— Problem description —
Of the entries below, return only those lines from the line with "L'alternance (418, 25)" to the line with "Parcoursup 2026 (501, 25)", exactly, both included.

— Records for the exercise —
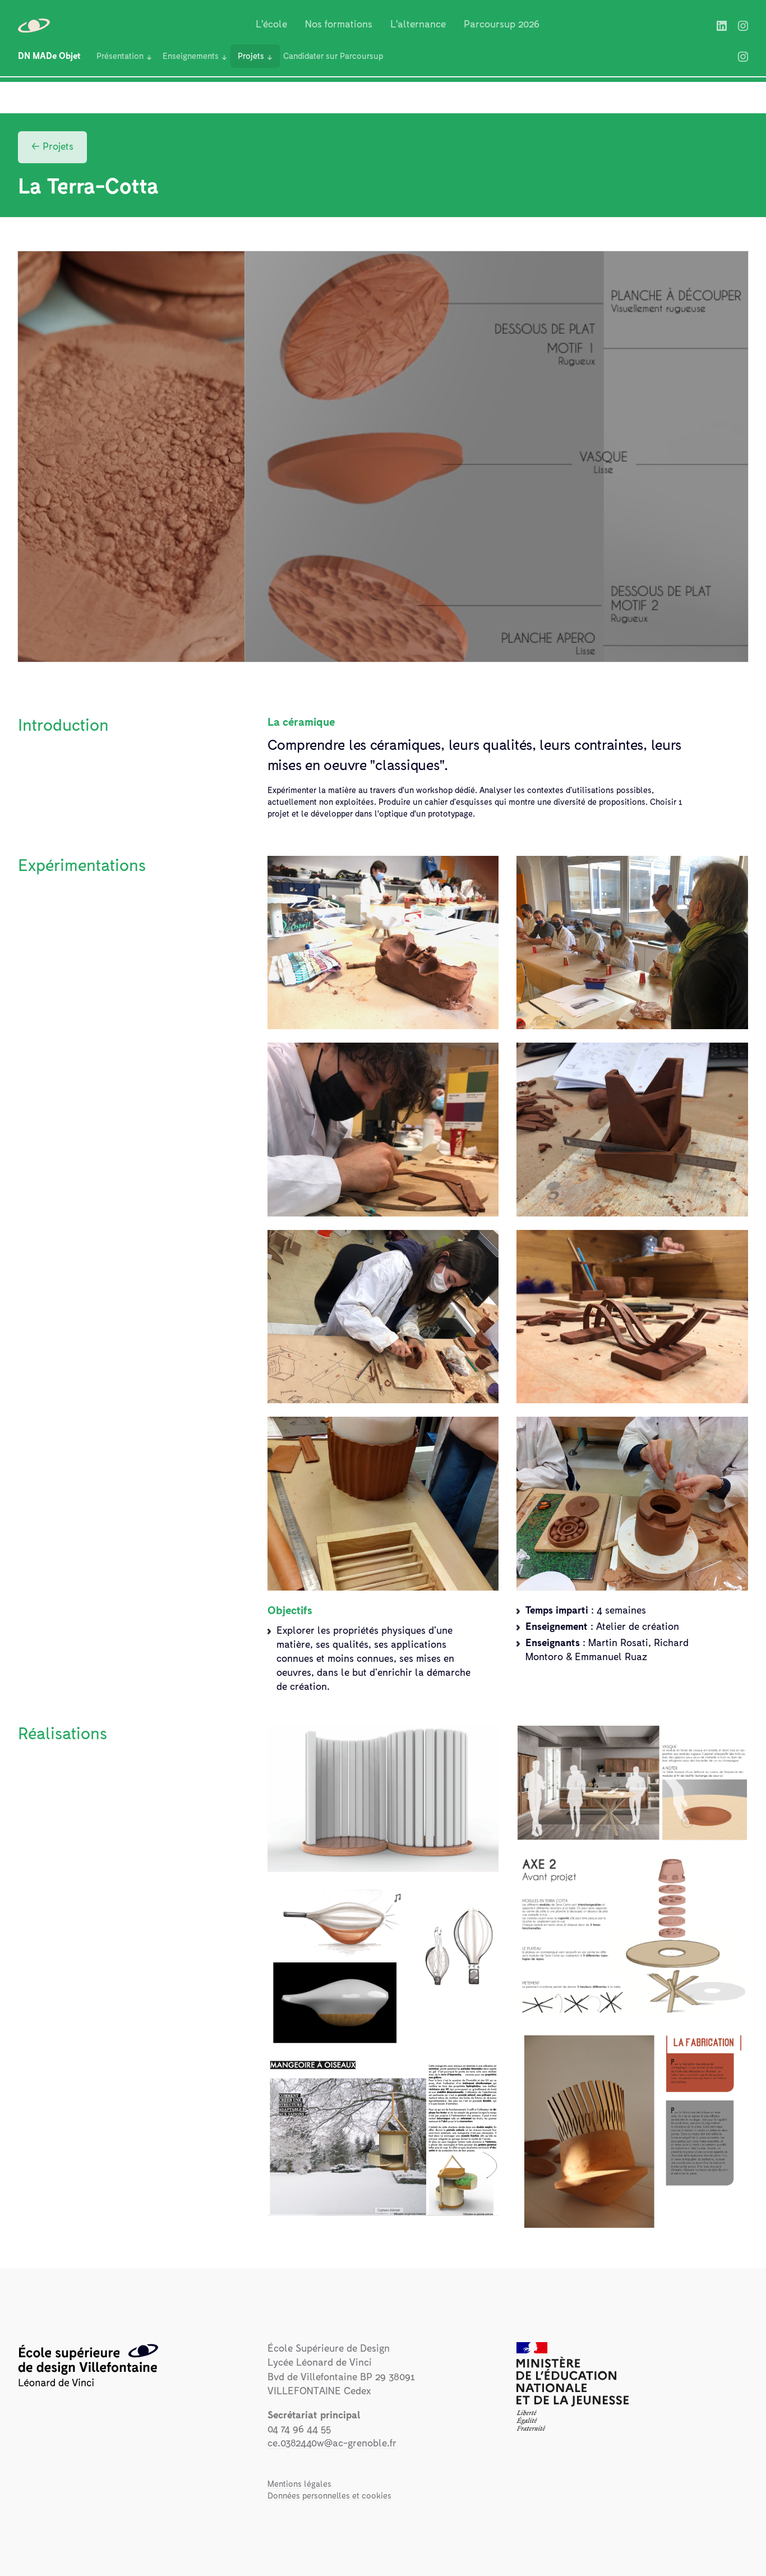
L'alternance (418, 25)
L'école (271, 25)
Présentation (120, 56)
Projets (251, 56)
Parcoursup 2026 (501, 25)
* * *
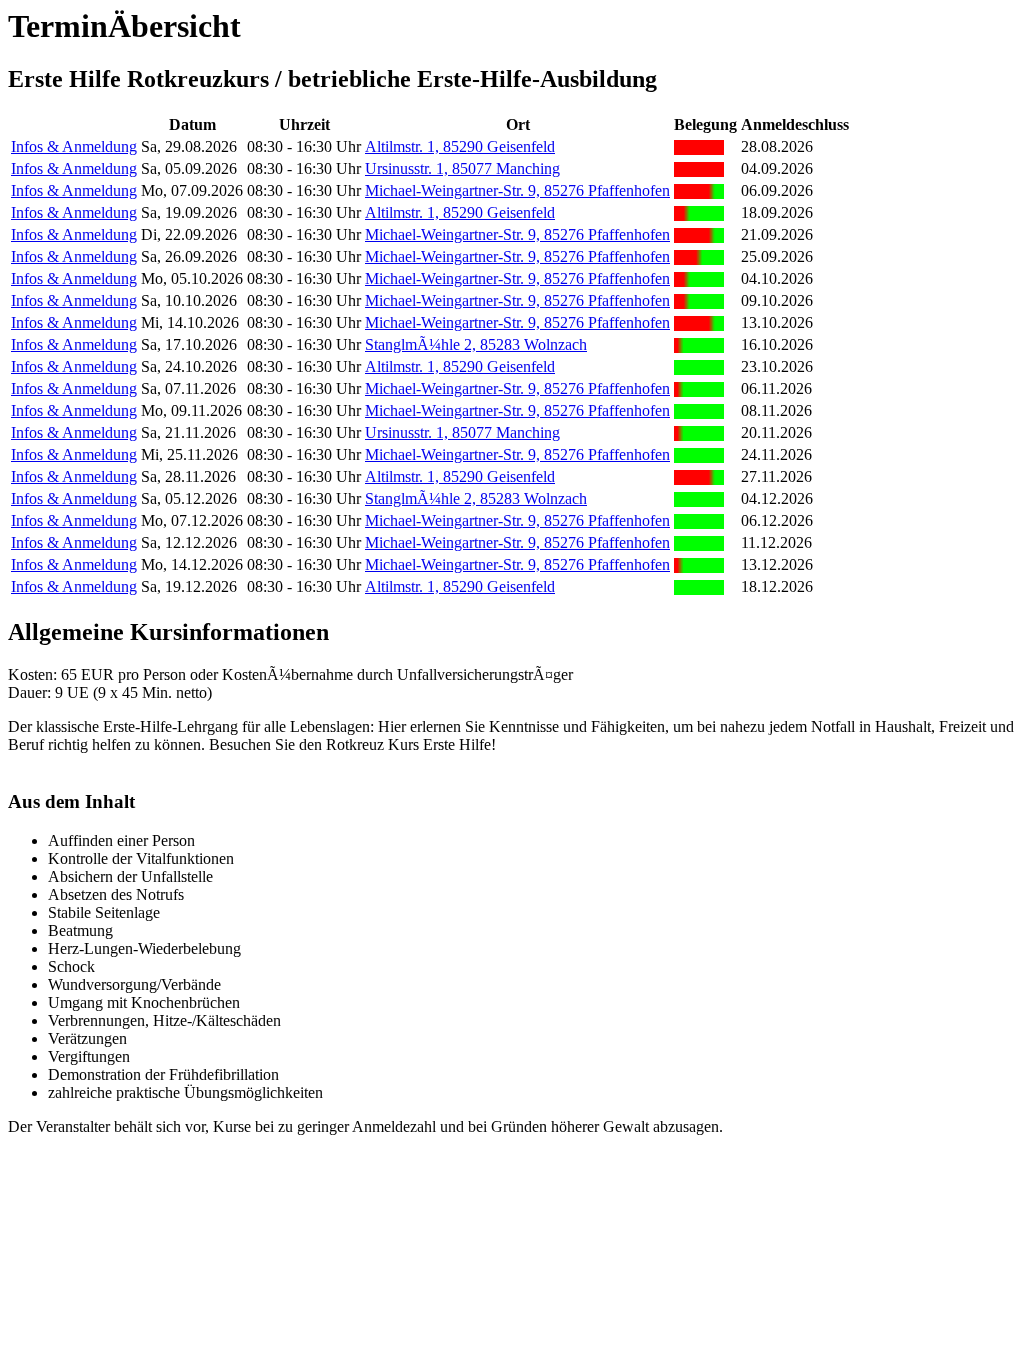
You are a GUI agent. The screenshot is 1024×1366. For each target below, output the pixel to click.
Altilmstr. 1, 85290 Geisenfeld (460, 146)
* * *
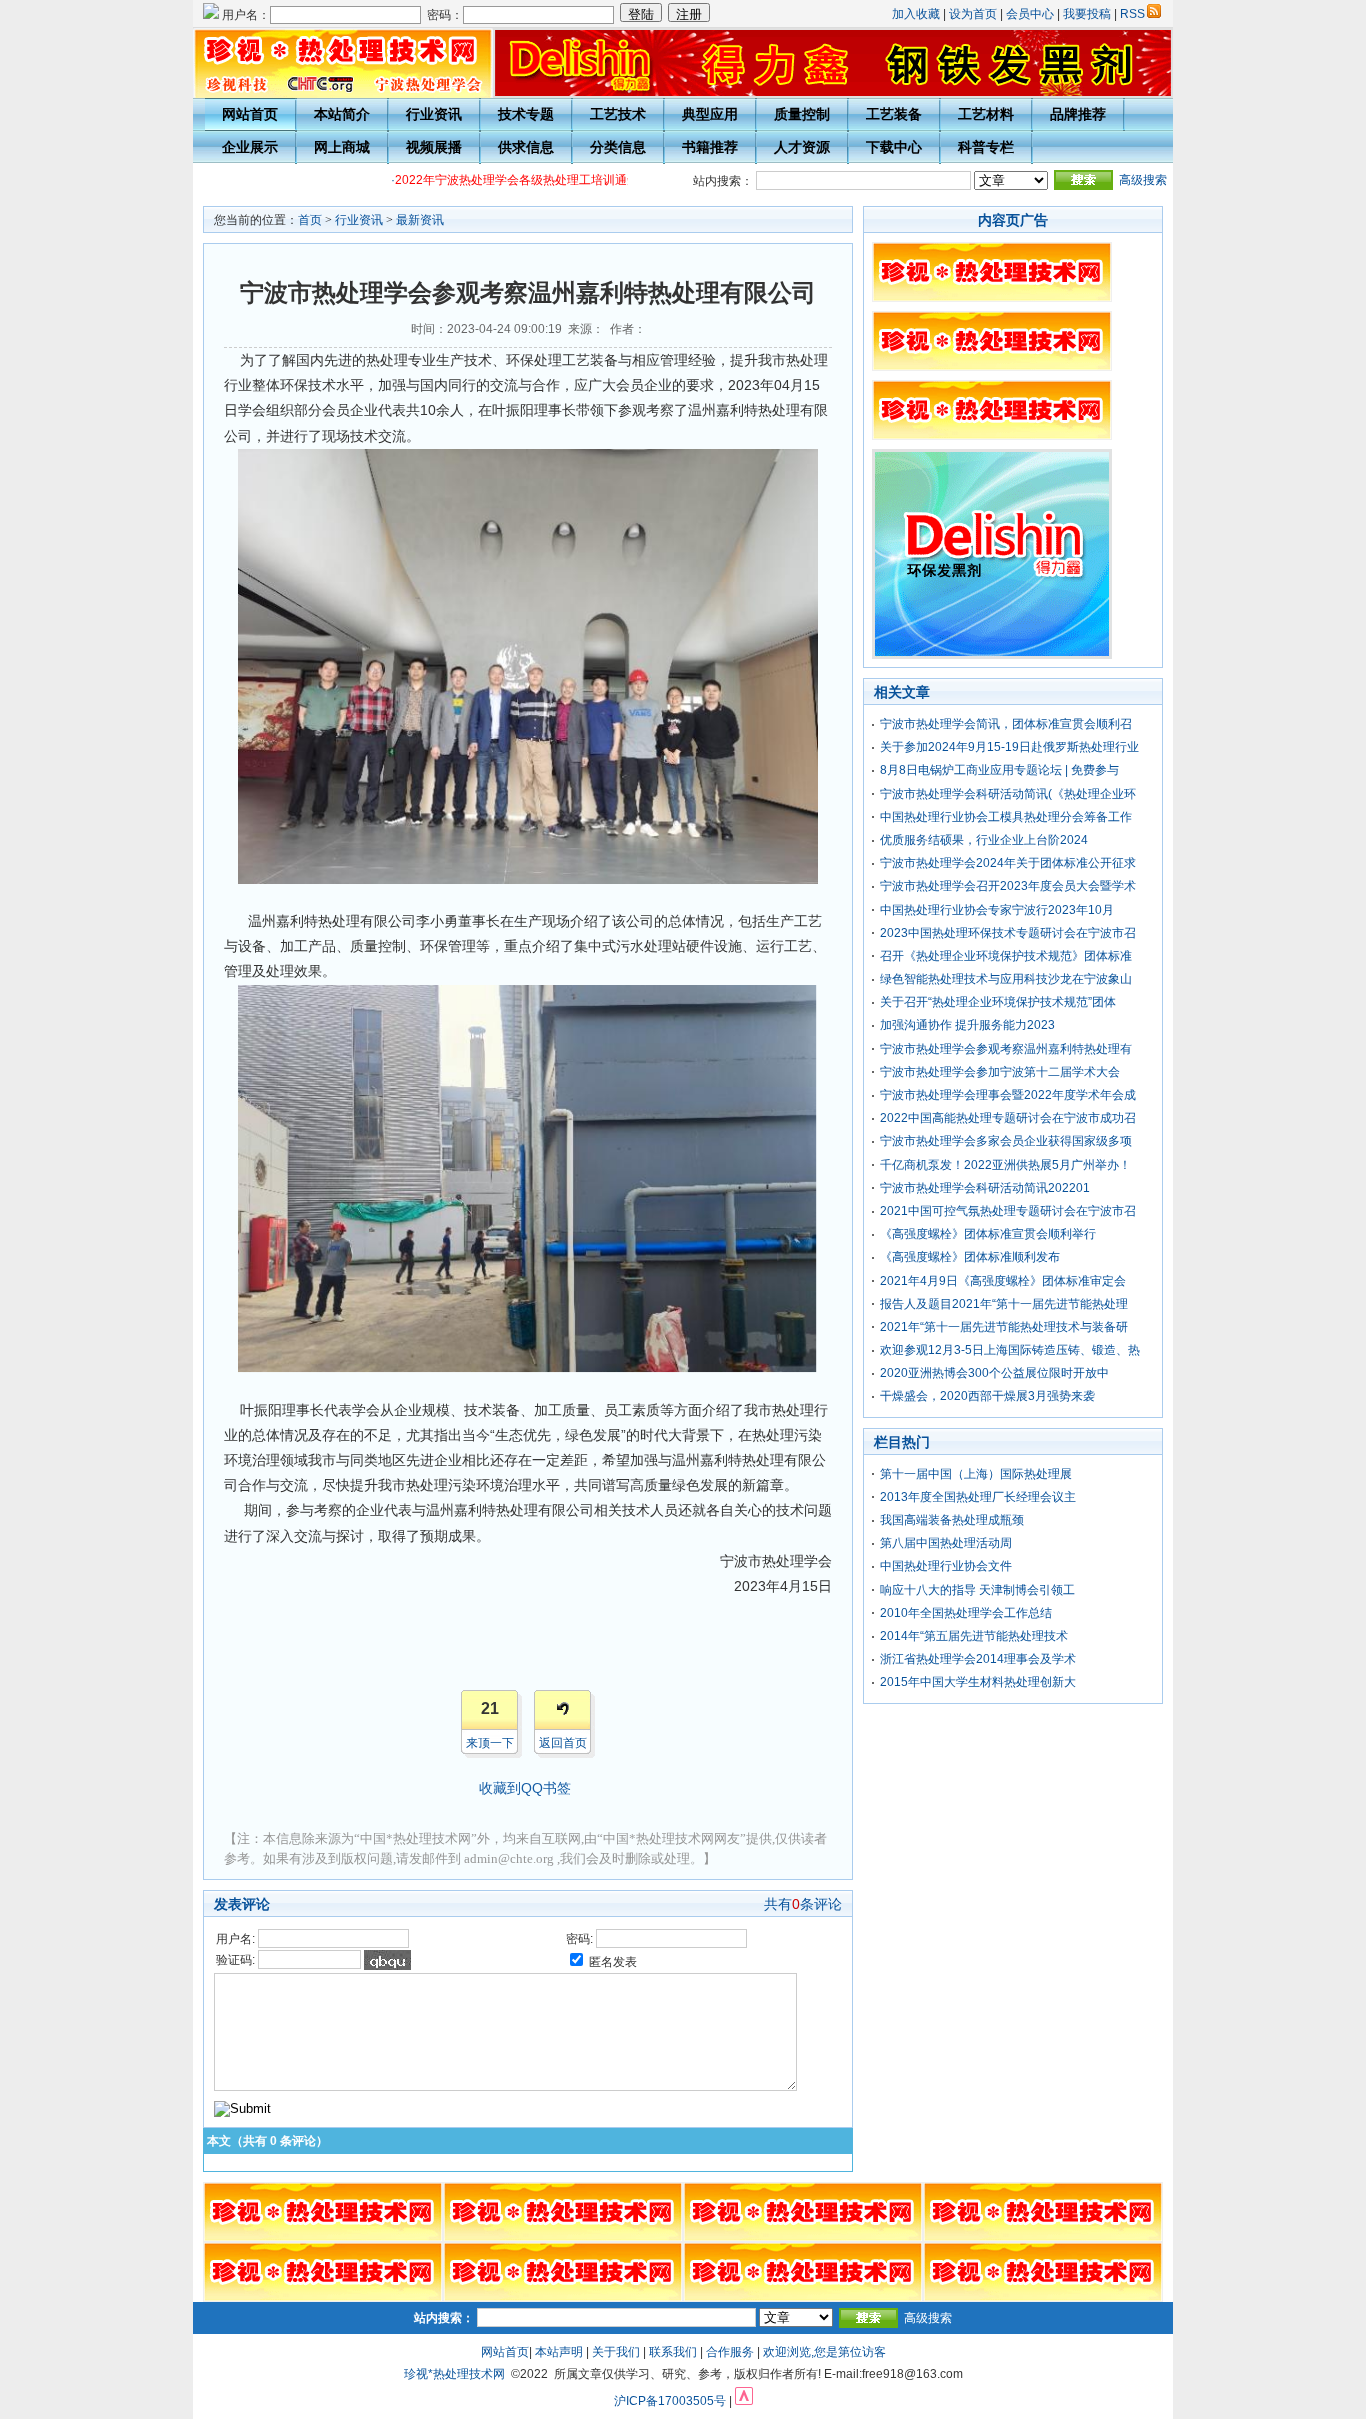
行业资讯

— Task answer —
L'alternance (418, 25)
L'école (271, 25)
Présentation (120, 56)
Projets (251, 56)
Parcoursup 2026 (501, 25)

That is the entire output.